## EXERCISE MATERIALS

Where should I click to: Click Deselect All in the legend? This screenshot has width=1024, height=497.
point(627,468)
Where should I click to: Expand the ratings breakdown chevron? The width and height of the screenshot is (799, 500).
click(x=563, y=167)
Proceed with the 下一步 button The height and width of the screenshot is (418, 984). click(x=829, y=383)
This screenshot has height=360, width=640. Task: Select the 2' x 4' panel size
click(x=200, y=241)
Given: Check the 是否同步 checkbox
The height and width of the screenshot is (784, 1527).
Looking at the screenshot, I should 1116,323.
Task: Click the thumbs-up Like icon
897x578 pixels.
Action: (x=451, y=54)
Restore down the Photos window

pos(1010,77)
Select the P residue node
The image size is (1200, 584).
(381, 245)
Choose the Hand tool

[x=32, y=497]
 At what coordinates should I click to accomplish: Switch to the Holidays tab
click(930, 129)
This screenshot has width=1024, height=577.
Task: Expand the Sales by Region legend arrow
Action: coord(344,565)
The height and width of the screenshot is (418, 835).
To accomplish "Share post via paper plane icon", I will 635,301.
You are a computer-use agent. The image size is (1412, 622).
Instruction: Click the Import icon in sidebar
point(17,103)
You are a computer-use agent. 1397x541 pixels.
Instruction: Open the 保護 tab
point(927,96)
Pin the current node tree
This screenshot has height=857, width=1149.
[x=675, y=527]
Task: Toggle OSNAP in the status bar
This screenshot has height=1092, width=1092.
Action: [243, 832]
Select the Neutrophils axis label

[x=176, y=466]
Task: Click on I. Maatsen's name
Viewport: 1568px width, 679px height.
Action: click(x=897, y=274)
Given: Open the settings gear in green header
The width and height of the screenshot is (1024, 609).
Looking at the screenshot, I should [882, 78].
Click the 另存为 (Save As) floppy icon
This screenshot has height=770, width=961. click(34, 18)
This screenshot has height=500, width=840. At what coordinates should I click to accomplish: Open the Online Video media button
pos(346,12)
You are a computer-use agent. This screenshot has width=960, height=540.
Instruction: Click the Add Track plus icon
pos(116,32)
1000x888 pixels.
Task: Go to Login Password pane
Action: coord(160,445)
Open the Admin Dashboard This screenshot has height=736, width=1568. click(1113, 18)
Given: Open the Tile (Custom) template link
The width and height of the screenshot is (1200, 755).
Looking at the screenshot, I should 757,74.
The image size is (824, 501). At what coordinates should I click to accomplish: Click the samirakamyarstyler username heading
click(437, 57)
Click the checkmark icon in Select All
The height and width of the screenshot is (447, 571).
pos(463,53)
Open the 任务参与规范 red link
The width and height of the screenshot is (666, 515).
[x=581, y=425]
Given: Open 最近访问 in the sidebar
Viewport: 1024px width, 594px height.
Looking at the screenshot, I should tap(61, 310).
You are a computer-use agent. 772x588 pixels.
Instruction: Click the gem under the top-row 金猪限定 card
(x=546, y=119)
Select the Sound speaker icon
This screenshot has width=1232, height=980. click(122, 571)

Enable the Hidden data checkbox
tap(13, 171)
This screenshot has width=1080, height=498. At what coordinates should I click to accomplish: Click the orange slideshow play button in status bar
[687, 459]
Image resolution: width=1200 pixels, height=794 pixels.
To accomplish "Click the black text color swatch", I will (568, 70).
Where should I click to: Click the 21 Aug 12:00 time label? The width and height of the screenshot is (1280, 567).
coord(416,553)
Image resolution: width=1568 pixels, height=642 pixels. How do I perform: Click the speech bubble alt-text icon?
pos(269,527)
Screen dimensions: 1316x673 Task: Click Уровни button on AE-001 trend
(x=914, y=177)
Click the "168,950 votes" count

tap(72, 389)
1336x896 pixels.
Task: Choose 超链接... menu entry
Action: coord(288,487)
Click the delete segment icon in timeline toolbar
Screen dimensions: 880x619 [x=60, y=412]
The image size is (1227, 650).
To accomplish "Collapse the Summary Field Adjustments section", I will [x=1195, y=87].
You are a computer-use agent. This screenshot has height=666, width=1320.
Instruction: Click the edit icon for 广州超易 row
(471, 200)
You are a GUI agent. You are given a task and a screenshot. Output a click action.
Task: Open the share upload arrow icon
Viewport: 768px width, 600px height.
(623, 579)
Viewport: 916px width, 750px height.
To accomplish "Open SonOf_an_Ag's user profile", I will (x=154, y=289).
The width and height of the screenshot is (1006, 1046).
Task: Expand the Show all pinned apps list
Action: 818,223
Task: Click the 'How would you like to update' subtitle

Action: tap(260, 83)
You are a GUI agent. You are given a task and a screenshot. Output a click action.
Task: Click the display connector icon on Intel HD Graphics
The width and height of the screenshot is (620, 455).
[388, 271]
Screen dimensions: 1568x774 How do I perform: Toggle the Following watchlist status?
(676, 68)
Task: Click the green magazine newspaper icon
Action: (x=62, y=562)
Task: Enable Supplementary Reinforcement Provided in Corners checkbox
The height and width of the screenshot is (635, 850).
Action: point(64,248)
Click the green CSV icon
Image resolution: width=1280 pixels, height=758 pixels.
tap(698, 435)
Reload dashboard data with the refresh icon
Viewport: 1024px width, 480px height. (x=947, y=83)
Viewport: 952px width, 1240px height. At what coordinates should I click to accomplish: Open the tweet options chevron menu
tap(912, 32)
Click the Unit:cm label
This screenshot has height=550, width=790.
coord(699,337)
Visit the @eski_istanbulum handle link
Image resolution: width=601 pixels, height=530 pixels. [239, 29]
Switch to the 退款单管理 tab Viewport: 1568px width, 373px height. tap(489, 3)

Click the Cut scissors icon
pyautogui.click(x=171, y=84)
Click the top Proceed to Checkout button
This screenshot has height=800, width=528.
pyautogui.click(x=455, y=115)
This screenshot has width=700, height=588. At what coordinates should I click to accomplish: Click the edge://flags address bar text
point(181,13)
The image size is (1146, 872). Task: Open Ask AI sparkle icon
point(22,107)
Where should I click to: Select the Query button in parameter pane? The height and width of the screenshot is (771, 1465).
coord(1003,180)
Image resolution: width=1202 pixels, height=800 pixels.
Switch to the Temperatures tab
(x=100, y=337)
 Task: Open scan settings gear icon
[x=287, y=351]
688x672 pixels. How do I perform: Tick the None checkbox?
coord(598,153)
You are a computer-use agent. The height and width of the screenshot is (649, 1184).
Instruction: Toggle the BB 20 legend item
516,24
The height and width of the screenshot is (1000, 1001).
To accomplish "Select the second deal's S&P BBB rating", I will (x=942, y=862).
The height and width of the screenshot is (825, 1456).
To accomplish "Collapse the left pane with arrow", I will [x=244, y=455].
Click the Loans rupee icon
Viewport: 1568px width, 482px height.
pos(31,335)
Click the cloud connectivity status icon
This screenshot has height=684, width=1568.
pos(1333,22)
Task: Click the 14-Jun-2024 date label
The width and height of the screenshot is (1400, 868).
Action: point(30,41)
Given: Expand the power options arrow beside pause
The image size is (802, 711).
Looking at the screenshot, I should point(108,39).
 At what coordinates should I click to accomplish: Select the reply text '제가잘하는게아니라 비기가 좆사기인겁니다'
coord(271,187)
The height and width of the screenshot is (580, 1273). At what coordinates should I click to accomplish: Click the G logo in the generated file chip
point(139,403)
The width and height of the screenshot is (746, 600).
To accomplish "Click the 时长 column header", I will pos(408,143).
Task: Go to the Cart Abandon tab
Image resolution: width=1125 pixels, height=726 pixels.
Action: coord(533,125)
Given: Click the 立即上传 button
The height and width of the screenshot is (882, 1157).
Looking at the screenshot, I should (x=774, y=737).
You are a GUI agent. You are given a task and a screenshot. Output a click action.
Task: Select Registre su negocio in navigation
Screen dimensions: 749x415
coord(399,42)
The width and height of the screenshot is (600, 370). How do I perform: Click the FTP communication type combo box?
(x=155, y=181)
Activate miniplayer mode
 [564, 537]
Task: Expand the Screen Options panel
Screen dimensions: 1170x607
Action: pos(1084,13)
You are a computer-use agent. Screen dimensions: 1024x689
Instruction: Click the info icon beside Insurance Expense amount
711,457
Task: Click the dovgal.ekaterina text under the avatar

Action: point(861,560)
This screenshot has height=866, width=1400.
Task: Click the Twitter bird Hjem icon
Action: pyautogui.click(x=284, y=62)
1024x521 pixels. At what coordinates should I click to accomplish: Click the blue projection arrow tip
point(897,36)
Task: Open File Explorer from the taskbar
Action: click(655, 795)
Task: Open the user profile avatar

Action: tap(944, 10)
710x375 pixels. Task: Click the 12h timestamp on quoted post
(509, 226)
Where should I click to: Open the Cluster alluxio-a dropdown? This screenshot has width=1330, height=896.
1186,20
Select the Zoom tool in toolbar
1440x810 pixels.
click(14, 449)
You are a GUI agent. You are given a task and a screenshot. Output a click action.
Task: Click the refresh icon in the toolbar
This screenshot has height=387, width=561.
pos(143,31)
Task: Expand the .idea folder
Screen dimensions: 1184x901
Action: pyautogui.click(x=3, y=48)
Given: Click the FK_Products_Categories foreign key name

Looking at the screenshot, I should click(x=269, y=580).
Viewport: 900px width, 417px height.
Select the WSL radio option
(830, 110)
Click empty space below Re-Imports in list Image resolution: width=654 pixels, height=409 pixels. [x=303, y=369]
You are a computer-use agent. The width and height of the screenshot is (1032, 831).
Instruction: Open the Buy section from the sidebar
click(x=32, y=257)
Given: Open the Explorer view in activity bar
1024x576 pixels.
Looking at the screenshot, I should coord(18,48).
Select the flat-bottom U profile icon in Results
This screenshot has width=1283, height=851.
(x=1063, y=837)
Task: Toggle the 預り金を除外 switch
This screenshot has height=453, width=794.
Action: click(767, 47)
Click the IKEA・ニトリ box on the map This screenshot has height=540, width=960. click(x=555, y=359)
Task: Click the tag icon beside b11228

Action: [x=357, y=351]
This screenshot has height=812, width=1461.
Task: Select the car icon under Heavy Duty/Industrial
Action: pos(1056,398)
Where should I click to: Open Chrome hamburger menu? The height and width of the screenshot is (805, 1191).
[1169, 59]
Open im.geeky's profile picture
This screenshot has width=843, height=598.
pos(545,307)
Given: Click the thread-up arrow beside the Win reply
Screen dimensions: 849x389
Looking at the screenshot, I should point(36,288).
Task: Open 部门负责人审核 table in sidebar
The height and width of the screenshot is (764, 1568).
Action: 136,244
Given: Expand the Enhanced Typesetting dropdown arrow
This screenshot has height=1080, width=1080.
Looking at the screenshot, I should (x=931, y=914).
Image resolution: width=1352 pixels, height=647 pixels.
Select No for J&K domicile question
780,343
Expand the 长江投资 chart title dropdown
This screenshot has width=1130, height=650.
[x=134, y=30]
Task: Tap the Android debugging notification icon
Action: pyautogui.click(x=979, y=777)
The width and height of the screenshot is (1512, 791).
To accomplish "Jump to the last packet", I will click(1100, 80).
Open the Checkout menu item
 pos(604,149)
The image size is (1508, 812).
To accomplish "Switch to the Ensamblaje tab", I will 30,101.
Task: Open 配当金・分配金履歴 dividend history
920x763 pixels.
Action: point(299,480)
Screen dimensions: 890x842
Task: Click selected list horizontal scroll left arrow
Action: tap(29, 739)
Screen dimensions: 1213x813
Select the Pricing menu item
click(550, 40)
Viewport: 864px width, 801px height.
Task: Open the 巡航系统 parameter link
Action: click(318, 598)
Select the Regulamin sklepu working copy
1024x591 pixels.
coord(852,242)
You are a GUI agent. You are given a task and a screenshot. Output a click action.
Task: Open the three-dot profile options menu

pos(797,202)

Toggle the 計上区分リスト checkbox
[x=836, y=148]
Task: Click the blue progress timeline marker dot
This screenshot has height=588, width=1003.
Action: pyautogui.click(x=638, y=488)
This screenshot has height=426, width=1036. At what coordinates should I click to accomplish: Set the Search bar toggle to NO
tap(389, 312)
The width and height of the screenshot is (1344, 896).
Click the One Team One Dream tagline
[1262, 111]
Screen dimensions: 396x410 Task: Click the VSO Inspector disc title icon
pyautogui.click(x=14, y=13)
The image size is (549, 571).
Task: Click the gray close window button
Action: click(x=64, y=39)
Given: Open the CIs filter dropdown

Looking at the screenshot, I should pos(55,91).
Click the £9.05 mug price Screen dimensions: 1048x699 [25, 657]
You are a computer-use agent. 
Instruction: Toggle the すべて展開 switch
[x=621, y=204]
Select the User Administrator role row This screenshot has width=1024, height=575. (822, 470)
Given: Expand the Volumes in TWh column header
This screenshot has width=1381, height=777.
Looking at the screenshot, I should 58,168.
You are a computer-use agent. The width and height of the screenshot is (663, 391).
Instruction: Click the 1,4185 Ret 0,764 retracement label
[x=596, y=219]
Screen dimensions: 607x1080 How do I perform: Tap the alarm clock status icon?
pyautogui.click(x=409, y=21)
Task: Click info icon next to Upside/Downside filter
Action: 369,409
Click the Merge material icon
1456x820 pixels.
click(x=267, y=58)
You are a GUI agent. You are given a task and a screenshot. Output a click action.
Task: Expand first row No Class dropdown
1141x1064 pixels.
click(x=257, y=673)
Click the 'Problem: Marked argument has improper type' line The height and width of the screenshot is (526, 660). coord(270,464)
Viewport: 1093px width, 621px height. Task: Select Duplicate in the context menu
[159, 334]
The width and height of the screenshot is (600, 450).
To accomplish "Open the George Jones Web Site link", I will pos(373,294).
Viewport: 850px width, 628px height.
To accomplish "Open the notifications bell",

## WHAT TO WORK ON
With the line holding "Viewport: 1568px width, 482px height." as the first and the line holding "You are a computer-use agent. Screen" as the last, set down that range of the entries above exactly, and nothing else.

## RESULT OF THE TASK
Viewport: 1568px width, 482px height.
pos(31,335)
Click the cloud connectivity status icon
This screenshot has height=684, width=1568.
pos(1333,22)
Task: Click the 14-Jun-2024 date label
The width and height of the screenshot is (1400, 868).
Action: point(30,41)
Given: Expand the power options arrow beside pause
The image size is (802, 711).
Looking at the screenshot, I should point(108,39).
 At what coordinates should I click to accomplish: Select the reply text '제가잘하는게아니라 비기가 좆사기인겁니다'
coord(271,187)
The height and width of the screenshot is (580, 1273). At what coordinates should I click to accomplish: Click the G logo in the generated file chip
point(139,403)
The width and height of the screenshot is (746, 600).
To accomplish "Click the 时长 column header", I will pos(408,143).
Task: Go to the Cart Abandon tab
Image resolution: width=1125 pixels, height=726 pixels.
Action: coord(533,125)
Given: Click the 立即上传 button
The height and width of the screenshot is (882, 1157).
Looking at the screenshot, I should (x=774, y=737).
You are a GUI agent. You are given a task and a screenshot. Output a click action.
Task: Select Registre su negocio in navigation
Screen dimensions: 749x415
coord(399,42)
The width and height of the screenshot is (600, 370). How do I perform: Click the FTP communication type combo box?
(x=155, y=181)
Activate miniplayer mode
 [564, 537]
Task: Expand the Screen Options panel
Screen dimensions: 1170x607
Action: pos(1084,13)
You are a computer-use agent. Screen dimensions: 1024x689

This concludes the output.